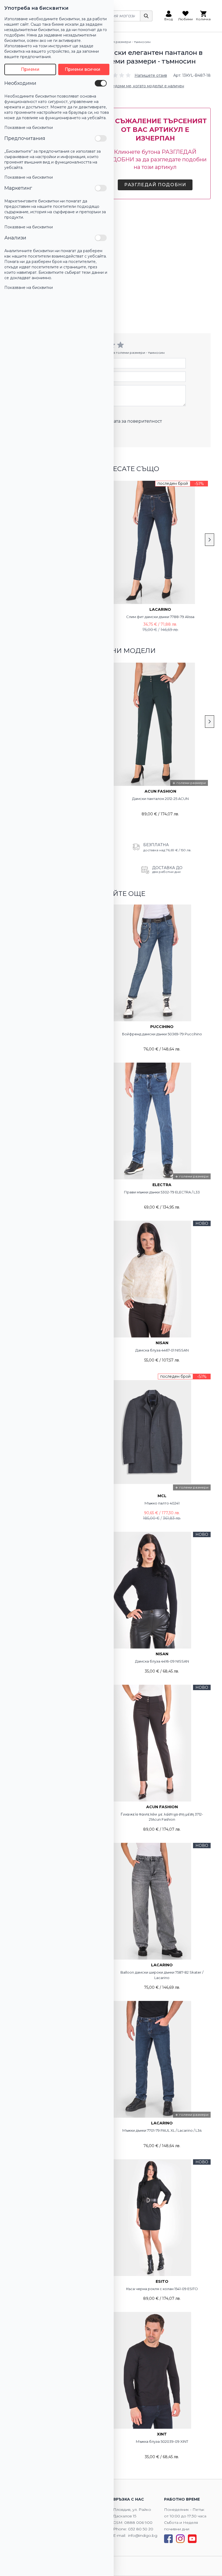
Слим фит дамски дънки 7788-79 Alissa (160, 617)
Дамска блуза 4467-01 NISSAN (162, 1350)
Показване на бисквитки (28, 127)
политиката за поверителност (128, 421)
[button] (133, 75)
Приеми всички (82, 69)
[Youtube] (192, 2538)
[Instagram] (180, 2538)
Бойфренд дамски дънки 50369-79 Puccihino (162, 1034)
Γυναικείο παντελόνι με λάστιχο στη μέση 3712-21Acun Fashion (162, 1817)
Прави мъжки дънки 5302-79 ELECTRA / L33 (162, 1192)
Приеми (30, 69)
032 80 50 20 (140, 2529)
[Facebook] (168, 2538)
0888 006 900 (138, 2522)
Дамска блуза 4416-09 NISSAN (162, 1661)
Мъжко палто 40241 (162, 1503)
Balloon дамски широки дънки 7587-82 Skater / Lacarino (161, 1975)
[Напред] (209, 540)
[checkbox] (101, 83)
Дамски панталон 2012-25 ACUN (160, 798)
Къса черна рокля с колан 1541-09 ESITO (162, 2289)
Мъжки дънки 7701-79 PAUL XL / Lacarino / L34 (162, 2130)
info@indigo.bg (142, 2535)
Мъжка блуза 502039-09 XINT (162, 2441)
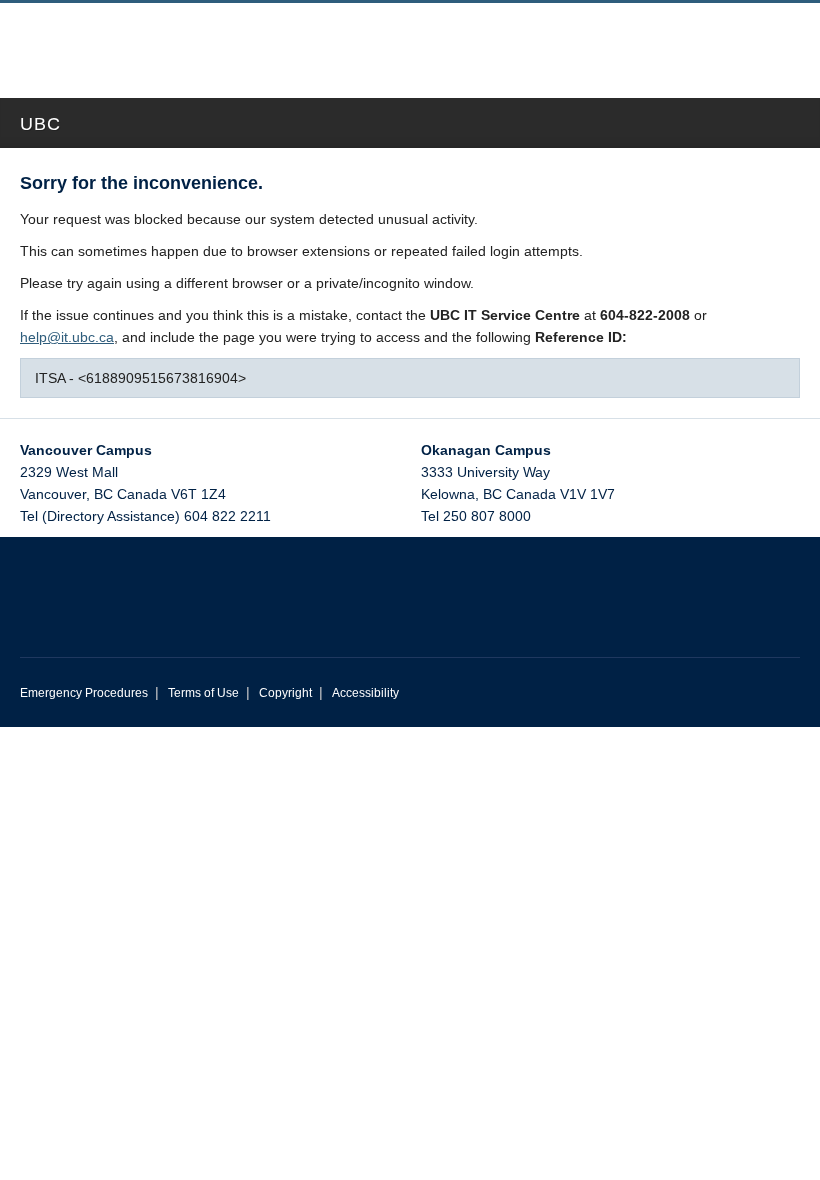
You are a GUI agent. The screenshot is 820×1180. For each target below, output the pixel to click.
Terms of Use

* **Task instructions**
Output exactly the lines from the one containing "Дамски панталон 2012-25 ACUN (160, 798)" through the last line of the records above, both included, and leave out the pictures.

* **Answer for the task**
Дамски панталон 2012-25 ACUN (160, 798)
Къса черна рокля с колан 1541-09 ESITO (162, 2289)
Мъжки дънки 7701-79 PAUL XL / Lacarino / L34 (162, 2130)
info@indigo.bg (142, 2535)
Мъжка блуза 502039-09 XINT (162, 2441)
You are a GUI agent. The screenshot is 820×1180. For each target below, output the pixel to click.
Terms of Use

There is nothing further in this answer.